MarkTAW, drop me an email (nt)no text
Why don't *you* drop *him* an email?
Yeah no shit, you stupid faggot. This isn't your fucking IM client. Go wipe your ass and then come back and try to behave like a grown up, you sad bitch.
"This isn't your fucking IM client."
That's right! It's Warner's blog instead. :P I used the Contact Me page on his website last night to send a request with almost this exact same message. I was *shocked* as to what his real email address turned out to be. Totally unguessable. ;-)
You're damned right it is.
You're just jealous because a single one of my "blog" posts here get more comments to a single thread than every article on Antyx collectively. :-) I imagine he's got a catchall on the domain, so BuckFutter@marktaw.com would work fine.
Warner - yes, but only on the strength of the comments. :P
You actually check your catchall email address? What are you nuts?
I don't have a catchall (in fact I don't have email on Antyx), but a sysadmin friend of mine from long ago just told people his website was pizza.ee and to put anything before the @.
His business had nothing to do with pizza, it was just a catchy domain. :) Do you think he thought a company that made electronically engineered pizzas would want to pay him scads of money for the domain?
Possibly. Thing is, in Estonia trademark law doesn't apply to domain names. Second-level domains can only be claimed by legal entities (not private persons), but you can claim microsoft.ee, and if it hasn't been claimed previously, you'll get it and Bill will just have to deal with it.

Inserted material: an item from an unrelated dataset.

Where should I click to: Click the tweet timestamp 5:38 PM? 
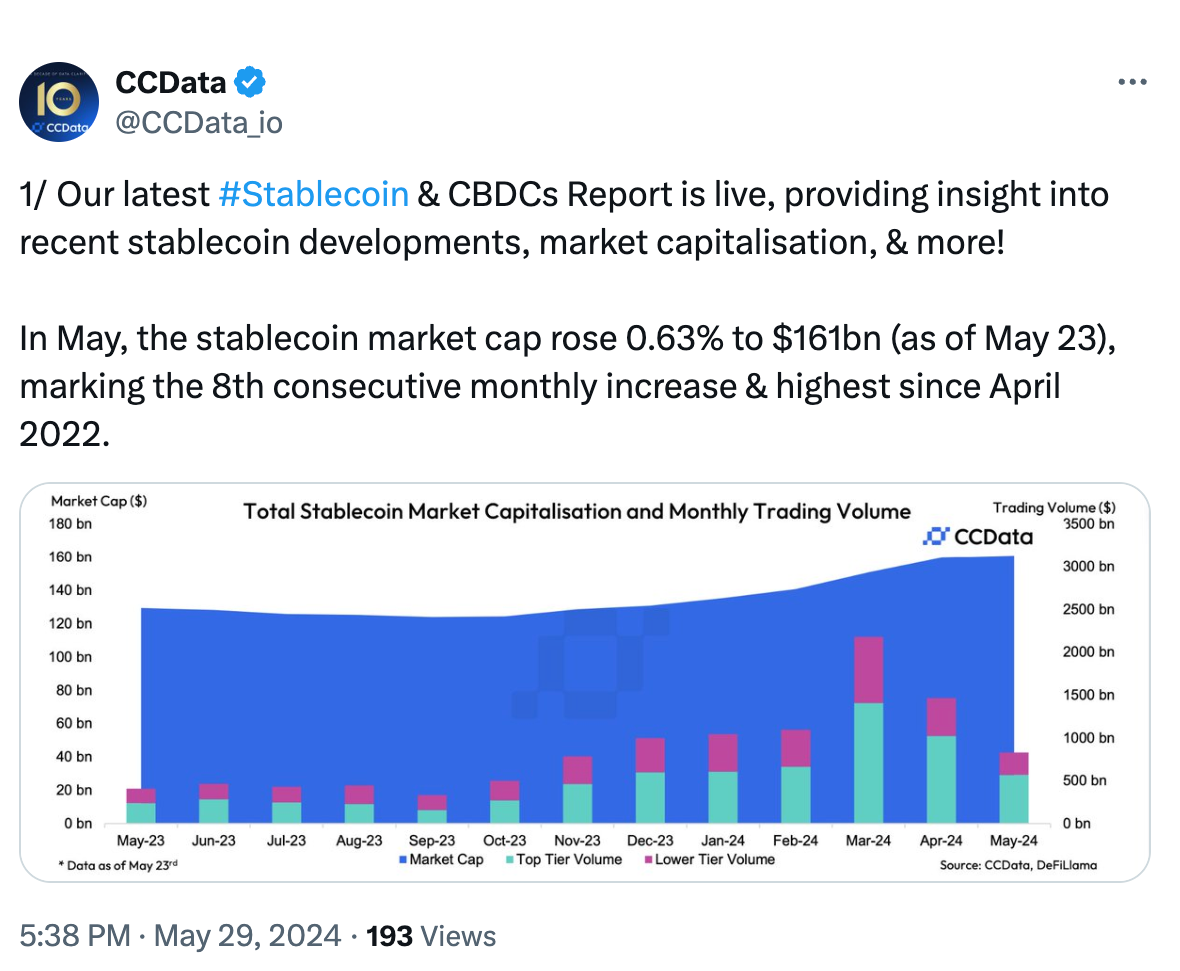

Isn't the domain names dispute mechanism - even country tlds - a worldwide standard thing? I thought that was a UN thing or something.
Not here it isn't. :)
.com/.net/.org is controlled by ICANN, and I suppose there's a European arbiter for .eu, but every country's TLD administrators get to handle their second-level domains as they please, apparently. It's handled per country. Each TLD is supposed to have a dispute resolution process but other than .COM which is still the same US committee there's no cross border resolution process.

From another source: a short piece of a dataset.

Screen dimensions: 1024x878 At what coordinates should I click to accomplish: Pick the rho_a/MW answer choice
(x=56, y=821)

WIPO ( http://www.wipo.int/portal/index.html.en )
I think there's a local dispute procedure as well - which may cover ccTLDs. WIPO doesn't have any jurisdiction as such though does it?
If both parties don't acknowledge it then it has no power to determine ownership. and here's an explaination of the system:
http://www.theregister.co.uk/2001/10/04/what_the_hell_is_udrp/ Ah right my understanding is if your ccTLD registrar has adopted the UDRP then whoever complains gets to choose the arbiter (WIPO is particularly popular) and the victim *ahem* sorry respondent has to prove their innocence of the 3 grounds for losing the domain.
I think nominet (the .uk registrar) said bollocks and organised their own system - what the .ee registrar did I don't know. My bad. I didn't happen to find his website. I was looking for a posting to email him from here.
Take a deep breath. Gee, I wonder what someone who goes by MarkTAW might use as a web site address. Hey, does anyone remember when he used to sign posts as www.MarkTAW.com? Man, those were crazy times, weren't they?
before that, I used to sign my posts www.marktaw.com and before that I used real name once or twice, but switched to MarkTAW after a whle because I didn't necessarily want people from work (who I'd referred to some of Joel's articles... I remember the iceberg one was particularly relevant) to see the things I was saying.